El gran escritor bilbaíno, fallecido el pasado año en Petershagen, cercano a Berlín, Fritz Rudolf Fries, escribió en 1999 “Der Roncalli-Effekt”, El efecto Roncalli.

En la solapa del libro y a guisa de presentación se puede leer: “¿Quién podría  enredarse en un lío de amor, política, tristeza y payasada con más gracia que el payaso August Agustín, el cuchufletero mayor del circo estatal de la República Democrática Alemana?
 
Fritz Rudolf Fries acata en su libro una vez más el mandamiento principal de un escritor novelesco: Dejarse seducir por una ciudad, por una mujer y por las historias de la vida, da igual que éstas ocurran en la cárcel o en el circo.
 
El día en el que se levanta el muro se casa el payaso August Agustín en la parte este de Berlín con  Anne, una muchacha un tanto infantil, obsesionada como él con el circo.

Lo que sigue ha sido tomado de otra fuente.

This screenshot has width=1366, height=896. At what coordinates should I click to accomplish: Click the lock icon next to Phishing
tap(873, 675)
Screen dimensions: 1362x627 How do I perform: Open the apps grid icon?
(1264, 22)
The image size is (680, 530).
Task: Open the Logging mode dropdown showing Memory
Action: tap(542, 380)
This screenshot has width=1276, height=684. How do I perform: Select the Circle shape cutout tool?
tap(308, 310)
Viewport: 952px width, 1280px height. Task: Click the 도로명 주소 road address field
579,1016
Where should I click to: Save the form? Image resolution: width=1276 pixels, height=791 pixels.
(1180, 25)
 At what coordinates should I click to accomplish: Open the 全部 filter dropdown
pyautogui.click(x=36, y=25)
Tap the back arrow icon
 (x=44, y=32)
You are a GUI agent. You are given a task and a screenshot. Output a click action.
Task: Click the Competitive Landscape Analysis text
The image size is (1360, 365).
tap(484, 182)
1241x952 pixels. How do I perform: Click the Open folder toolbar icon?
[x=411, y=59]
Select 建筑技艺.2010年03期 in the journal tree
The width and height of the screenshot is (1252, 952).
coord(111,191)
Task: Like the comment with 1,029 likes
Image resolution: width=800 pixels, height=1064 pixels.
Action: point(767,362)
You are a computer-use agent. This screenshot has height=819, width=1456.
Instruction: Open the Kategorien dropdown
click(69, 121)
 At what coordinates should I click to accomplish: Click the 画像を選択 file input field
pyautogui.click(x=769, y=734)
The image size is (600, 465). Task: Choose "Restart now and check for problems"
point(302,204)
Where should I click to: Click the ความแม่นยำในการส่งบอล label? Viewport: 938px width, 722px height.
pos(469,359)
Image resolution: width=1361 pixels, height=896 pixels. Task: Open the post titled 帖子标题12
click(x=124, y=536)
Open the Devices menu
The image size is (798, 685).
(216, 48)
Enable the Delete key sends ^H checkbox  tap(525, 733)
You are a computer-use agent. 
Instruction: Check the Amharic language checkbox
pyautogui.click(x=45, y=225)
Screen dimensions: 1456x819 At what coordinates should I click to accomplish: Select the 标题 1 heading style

Y en la década de los sesenta y setenta en la RDA todo se convierte,  para los dos, en un importante número circense, unas veces trágico otras cómico: sea la propia boda o la doma de caballos “de la dimensión de una ópera de Wagner”, o las continuas peleas  con los responsables de la política cultural. Hasta la misma vida en la autocaravana se convierte en una pista de circo en pequeño: El payaso adopta tres niños y bastantes más animales, su amante es la domadora de fieras Clarissa y organiza con los demás artistas en El efecto Roncalli una nueva estrategia socialista de circo. Allí deben mostrarse y aparecer desde el  excelso payado ruso Popow hasta el director de cine, la estrella Fellini, y ser  sobrepujados. Pero la diversión acaba cuando  la pistola detonadora del payaso dispara una bala de verdad y su amante se desploma ante los ojos del público. El payaso se convierte en sospechoso. La caída del muro le anima a una última payasada que se vuelve contra él: ¿Fue quizá todo, también la vida con Anne y Clarissa, en los cuarenta años de la República Democrática Alemana un circo, sólo que un mal circo? ¿Y ahora llega el triste final?
 
Dice la historia que al inicio sólo había un payaso, el clown blanco, el carablanca, el elegante, el de sombrero puntiagudo, cejas negras y traje de purpurina. Luego se buscó la pareja, el augusto: una gran nariz, unos zapatos inmensos y ropa multicolor que no es de su talla. Con aire ridículo provoca la risa del espectador. El Augusto es siempre el payaso tonto. Y su origen parece ser, a juicio del comediógrafo y escritor sabio, Alfonso Sastre, que está en que una vez un caballista del circo ecuestre tuvo un fallo y se cayó, y eso fue motivo de mucha risa entre el público. Se llamaba Augusto y todos, muertos de risa, gritaban este nombre. Tuvo tanto éxito esa caída que se decidió convertirlo en número cómico.
 
Y al grupo de dos en Euskal Herria se ha añadido un tercero: el cara pan, que entre nosotros hace de fiscal mayor del reino, un payaso mezcla: traje de purpurina y gran nariz. Observa al público y se adapta, es sumiso pero con causa: busca el siguiente peldaño del escalafón. Forma parte de una gran corriente fiscalina entre nosotros, predecesor suyo fue otro gran payaso de la iglesia: Cardenal.
 
Y al igual que en el bello libro de Fritz Rudolf Fries, El efecto Roncalli, tampoco en nuestro pueblo el cara pan es el único personaje poseedor de dualidades y capas.